Ich habe dieses Land mittlerweile schon seit eineinhalb Monaten wieder verlassen und trotzdem beschäftigt es mich noch immer. Es war für mich das bisher interessanteste Land auf dieser Reise. In diesem Artikel geht es erst mal mit ein paar simplen Beobachtungen aus diesem Land los. Es wird noch ein paar weitere, tiefer gehende Beiträge zu einzelnen Themen und Hintergründen geben.

Die ersten Meter in Albanien

Herzlich willkommen in Albanien!

Mit dem Grenzübertritt von Montenegro nach Albanien war ich scheinbar in einer anderen Welt gelandet. Solch krasse Kontraste gab es schon lange nicht mehr bei einem Länderwechsel. Meine ersten Eindrücke waren geprägt von Chaos, Improvisation, Gewimmel und Freundlichkeit. Schon gleich ein paar Meter hinter der Grenze fiel mir jede Menge Müll auf, der da überall rum lag. Viele der Gebäude schienen ganz schön in die Jahre gekommen zu sein, waren irgendwie geflickt oder stückchenweise mit dem was gerade da war ergänzt worden. Über Gartenzäunen oder auf vor Fenstern gespannten Leinen trocknete Wäsche. Dazu ein unglaublicher Kabeldschungel an den Strommasten. Es sah irgendwie lotterig aus. Viele der mir entgegenkommenden Autos hatten Dellen, es waren aber auch viele Motorräder oder zu Dreirädern umgebaute Motorräder unterwegs. Und es gab ungewöhnlich viele Fahrradfahrer. Tatsächlich Menschen die ihre alltäglichen Wege mit dem Fahrrad zu bewältigen schienen – das hatte ich schon lange nicht mehr gesehen. Aus der Landschaft stachen immer wieder Minarette von Moscheen hervor, wobei aber auch überall kleine Kirchen bzw. Kapellen zu sehen waren. Viele der mir entgegenkommenden Menschen grüßten mich, hupten oder lächelten zumindest, besondere Aufmerksamkeit gab es von den Kindern. Was für ein freundliches Land!

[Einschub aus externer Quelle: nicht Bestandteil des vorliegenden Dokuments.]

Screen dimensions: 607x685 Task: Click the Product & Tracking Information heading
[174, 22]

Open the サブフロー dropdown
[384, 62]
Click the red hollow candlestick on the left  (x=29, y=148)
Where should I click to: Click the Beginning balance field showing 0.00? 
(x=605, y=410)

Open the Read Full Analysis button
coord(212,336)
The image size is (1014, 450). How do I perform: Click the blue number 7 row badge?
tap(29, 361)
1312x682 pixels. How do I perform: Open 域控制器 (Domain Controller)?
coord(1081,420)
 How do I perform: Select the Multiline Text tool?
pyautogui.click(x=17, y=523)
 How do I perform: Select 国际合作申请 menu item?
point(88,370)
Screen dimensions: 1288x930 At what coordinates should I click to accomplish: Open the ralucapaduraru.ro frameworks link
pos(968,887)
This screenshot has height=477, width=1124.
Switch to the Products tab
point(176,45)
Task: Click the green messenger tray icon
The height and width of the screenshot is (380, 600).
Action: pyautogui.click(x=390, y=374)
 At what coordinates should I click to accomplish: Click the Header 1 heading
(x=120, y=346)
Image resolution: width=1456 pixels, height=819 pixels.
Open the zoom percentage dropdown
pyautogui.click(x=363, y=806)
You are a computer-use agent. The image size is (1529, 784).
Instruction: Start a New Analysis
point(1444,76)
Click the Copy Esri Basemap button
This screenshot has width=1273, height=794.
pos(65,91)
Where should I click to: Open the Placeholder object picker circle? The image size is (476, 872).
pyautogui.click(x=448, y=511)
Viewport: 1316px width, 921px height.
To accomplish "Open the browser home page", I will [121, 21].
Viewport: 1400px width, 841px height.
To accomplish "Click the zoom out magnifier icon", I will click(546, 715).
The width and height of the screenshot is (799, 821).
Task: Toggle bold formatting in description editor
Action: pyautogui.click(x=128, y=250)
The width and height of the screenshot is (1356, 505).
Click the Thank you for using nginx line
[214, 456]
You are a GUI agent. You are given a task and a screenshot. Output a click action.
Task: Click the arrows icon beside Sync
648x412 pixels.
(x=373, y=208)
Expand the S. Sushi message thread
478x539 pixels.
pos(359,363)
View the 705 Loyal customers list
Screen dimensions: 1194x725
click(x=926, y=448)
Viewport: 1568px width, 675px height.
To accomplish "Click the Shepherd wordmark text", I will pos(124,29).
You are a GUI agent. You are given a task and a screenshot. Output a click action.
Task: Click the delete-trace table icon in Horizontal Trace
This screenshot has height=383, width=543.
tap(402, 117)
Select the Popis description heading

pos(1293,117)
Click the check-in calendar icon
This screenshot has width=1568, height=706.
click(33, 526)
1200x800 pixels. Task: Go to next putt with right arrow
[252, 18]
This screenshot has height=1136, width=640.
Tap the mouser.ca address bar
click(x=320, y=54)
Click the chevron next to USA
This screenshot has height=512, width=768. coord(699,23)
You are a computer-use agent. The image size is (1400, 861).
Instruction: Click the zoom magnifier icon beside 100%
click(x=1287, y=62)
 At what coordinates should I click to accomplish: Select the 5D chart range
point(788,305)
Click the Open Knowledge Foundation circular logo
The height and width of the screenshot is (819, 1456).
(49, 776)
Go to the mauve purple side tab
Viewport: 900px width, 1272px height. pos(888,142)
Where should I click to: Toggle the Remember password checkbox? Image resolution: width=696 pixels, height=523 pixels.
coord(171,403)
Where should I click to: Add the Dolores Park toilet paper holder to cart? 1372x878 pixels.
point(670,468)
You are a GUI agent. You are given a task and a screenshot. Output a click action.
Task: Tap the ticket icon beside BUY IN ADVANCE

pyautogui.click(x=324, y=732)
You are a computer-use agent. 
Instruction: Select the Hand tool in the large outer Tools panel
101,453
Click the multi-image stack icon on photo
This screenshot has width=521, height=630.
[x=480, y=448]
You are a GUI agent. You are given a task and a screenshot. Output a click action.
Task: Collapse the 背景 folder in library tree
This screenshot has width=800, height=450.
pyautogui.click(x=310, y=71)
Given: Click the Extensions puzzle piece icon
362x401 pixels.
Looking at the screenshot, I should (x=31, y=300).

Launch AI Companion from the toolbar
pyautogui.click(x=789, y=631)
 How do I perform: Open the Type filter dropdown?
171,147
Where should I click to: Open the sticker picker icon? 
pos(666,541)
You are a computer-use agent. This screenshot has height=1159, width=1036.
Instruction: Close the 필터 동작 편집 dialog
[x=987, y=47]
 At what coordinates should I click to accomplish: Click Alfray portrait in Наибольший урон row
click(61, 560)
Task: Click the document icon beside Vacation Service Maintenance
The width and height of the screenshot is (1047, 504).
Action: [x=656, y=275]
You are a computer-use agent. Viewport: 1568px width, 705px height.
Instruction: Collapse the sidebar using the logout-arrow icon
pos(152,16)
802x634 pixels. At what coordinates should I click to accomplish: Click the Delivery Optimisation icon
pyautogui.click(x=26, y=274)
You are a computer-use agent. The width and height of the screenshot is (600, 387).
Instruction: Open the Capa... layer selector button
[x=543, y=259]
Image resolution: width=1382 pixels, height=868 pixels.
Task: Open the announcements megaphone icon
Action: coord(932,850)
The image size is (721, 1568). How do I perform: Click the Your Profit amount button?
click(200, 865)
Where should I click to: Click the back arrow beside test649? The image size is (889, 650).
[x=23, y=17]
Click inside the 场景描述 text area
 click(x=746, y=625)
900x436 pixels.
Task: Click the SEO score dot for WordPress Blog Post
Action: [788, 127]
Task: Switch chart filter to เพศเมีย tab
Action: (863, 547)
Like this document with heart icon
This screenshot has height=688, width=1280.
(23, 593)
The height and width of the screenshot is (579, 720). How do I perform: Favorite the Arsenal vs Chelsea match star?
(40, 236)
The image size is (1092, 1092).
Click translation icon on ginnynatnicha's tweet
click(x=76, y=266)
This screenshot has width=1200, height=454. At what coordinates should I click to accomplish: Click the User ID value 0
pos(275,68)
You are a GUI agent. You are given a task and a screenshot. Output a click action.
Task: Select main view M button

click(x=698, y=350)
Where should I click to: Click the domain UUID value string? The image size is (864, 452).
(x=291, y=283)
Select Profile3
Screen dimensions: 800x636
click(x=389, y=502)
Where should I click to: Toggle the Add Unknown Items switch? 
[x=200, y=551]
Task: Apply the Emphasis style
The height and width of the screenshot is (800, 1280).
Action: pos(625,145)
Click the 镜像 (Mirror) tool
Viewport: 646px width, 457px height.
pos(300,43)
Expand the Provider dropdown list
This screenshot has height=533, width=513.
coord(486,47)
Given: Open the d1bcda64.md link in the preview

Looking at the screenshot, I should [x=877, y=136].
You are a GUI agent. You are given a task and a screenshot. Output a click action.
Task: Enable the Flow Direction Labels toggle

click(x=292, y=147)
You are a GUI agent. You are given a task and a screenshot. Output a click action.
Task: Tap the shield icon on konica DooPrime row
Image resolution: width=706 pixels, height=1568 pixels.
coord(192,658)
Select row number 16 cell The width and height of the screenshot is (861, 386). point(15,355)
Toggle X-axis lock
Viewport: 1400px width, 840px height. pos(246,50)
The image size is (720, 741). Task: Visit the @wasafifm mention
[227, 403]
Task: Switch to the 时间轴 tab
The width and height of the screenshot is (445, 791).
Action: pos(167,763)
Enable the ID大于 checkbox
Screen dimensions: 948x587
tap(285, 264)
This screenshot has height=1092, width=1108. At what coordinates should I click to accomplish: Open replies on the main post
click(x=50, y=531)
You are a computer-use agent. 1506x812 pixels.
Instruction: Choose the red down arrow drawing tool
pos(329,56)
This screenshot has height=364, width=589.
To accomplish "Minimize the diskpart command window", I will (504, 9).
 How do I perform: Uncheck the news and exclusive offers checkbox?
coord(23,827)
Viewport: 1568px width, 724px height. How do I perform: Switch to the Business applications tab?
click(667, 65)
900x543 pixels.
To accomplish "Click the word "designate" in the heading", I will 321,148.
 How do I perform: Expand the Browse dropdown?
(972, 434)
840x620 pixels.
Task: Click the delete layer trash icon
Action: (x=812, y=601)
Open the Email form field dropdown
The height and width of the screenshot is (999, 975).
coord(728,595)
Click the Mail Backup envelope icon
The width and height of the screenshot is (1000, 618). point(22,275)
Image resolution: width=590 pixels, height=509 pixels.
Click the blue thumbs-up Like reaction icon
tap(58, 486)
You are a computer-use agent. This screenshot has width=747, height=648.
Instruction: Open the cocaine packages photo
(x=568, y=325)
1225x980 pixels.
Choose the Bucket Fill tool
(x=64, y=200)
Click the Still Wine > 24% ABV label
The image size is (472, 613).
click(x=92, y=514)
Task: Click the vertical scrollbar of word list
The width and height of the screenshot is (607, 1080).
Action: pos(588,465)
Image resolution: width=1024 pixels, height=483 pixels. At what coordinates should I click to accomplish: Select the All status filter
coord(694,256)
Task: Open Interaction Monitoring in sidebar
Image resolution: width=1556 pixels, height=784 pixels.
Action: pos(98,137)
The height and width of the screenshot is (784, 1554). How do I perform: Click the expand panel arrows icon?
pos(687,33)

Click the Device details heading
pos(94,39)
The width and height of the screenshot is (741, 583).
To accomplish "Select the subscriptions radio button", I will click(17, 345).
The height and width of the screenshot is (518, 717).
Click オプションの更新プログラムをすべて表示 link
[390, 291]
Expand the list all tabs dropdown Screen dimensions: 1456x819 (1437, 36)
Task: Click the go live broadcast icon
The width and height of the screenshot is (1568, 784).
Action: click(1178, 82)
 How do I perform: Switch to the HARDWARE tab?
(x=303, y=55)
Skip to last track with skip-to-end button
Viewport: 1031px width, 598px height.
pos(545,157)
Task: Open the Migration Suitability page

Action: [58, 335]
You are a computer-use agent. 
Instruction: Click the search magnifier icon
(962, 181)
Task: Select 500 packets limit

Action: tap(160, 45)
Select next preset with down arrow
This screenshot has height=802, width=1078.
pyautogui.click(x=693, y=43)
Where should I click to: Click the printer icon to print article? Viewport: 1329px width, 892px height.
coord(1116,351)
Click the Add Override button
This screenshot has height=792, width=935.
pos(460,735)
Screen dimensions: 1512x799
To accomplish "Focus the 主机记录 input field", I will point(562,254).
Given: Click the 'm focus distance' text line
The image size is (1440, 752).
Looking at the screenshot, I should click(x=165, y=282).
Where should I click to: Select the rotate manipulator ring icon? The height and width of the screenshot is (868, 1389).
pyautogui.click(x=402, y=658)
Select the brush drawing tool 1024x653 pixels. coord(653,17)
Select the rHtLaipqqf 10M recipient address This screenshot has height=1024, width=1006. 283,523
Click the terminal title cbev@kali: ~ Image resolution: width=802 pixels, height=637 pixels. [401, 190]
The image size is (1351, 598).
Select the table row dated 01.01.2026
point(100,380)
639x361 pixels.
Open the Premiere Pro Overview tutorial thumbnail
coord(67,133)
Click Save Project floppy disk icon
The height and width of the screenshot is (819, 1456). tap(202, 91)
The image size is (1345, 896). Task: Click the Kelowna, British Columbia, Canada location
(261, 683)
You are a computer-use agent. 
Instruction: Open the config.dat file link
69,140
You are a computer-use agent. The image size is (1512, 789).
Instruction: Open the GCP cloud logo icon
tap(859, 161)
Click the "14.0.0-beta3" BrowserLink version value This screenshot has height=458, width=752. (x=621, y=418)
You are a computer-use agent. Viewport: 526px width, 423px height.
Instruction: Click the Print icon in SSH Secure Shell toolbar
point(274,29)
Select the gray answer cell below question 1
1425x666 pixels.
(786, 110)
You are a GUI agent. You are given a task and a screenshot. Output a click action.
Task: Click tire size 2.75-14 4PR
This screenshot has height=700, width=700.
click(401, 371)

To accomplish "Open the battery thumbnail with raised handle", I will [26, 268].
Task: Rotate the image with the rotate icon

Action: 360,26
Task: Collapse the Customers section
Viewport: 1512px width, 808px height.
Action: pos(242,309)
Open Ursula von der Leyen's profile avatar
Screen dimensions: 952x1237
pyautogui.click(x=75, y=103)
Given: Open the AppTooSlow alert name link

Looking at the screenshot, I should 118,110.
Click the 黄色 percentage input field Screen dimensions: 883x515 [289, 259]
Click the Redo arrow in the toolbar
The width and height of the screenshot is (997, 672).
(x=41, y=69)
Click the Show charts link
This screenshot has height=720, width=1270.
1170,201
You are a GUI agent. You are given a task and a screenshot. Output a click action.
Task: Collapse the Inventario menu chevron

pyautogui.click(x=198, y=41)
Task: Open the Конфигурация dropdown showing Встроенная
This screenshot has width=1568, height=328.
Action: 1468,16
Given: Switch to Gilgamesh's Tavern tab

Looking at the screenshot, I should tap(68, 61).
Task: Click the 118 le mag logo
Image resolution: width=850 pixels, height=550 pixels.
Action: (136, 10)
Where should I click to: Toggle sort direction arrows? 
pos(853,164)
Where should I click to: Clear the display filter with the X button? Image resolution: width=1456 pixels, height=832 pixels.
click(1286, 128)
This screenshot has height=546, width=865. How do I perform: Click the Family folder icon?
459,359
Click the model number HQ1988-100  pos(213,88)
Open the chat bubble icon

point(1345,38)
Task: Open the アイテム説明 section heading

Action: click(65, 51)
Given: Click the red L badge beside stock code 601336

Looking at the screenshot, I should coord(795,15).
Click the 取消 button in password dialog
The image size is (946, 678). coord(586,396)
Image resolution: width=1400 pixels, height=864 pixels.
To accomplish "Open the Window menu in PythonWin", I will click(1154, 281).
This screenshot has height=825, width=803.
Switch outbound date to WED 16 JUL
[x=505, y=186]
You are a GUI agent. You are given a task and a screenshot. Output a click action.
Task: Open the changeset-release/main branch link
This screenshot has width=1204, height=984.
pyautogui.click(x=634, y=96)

Eindrücke der ersten Kilometer.

Die Metropole Shkodër überschwemmt mich mit Eindrücken

Die Fahrräder beschränkten sich allerdings nur auf die Stadt Shkodër und deren unmittelbare Umgebung – hier bin ich praktisch nach dem Grenzübertritt als erstes gelandet. Eine Stadt die mich erst mal ganz schön ins Staunen gebracht hat. Shkodër ist die fünftgrößte Stadt Albaniens und befindet sich am Südufer des nach ihr benannten Skutarisees – dieser heißt nämlich auch Shkodër See. Ich musste in die Stadt, um mich am Geldautomaten mit albanischen LEK und in einem Vodafone-Laden mit einer Sim-Karte zu versorgen. Dabei kam ich unweigerlich in den „Genuss“ des absolut chaotischen Verkehrs. Richtig chaotisch – Verkehrsregeln schien es nicht wirklich zu geben, wer anhalten wollte blieb mit seinem Gefährt einfach stehen, ganz egal ob zweite Reihe oder nicht. Es herrschte dichtes Gedränge, wer wann fahren durfte war mir nicht ersichtlich. Aber irgendwie schien es trotzdem zu funktionieren. Und was da alles für Gefährte in Shkodër unterwegs waren, da wurde der alte Mann mit seinem Pferdekarren von einem glänzenden Mercedes SUV überholt – mitten in der Großstadt. Und jede Menge Fahrradfahrer, die gern auch mal entgegen der Fahrbahn unterwegs waren.

Unterwegs in Shkodër.

Die Wohnviertel abseits der großen Hauptstraße wirkten einfach nur dreckig und äußerst ungemütlich. Alles war dicht aufeinander gedrängt, es reihte sich eine Autowerkstatt an die nächste, überall wurde fleißig geschraubt. Auf der großen Hauptverkehrsstraße befand sich dagegen ein Geschäft an dem anderen. Und ganz egal wie groß das Geschäft war, wie viel Platz es auch haben mochte – der Fußweg wurde immer mit den Waren voll gestellt. Hauptsache es steht gefühlt alles draußen. Auch bei den Geschäften die sich um den Verkauf von Waschmaschinen und Kühlschränken kümmerten, dem Klempnerbedarf, dem Ofenhändler. Ganz egal ob das alles jeden Tag rein und raus geräumt werden muss. Die Straße war ein riesiger Markt. Dazwischen waren auch improvisierte Stände, sehr verbraucht aussehende Menschen boten dort verschiedenste Waren an. Ein älterer Herr ist mir dabei noch in Erinnerung – er hatte zahlreiche albanische Langhalslauten (sogenannte Çiftelia) im Angebot. Er gab gerade eine grandiose Kostprobe auf einem dieses mit zwei Saiten bespannten Instruments – ich hätte stundenlang zuhören können. Oder da war der Fischhändler: Ich besichtigte gerade mit einer anderen Radreisenden die Stadt und als dieser Händler mit bekam, dass sie Italienerin ist, drückte er uns beiden seine nassen fischigen Hände in die unseren und wollte uns fast nicht mehr gehen lassen, so viel hatte er zu erzählen. Oder die Albanerin, die einst für ein paar Jahre als Flüchtling in Düsseldorf lebte und nun mangels Auskommen in Deutschland wieder zurück war, auf der Straße Klamotten aus zweiter Hand für absolut lächerliche Preise verkaufte und sich freute mit mir Deutsch sprechen zu können.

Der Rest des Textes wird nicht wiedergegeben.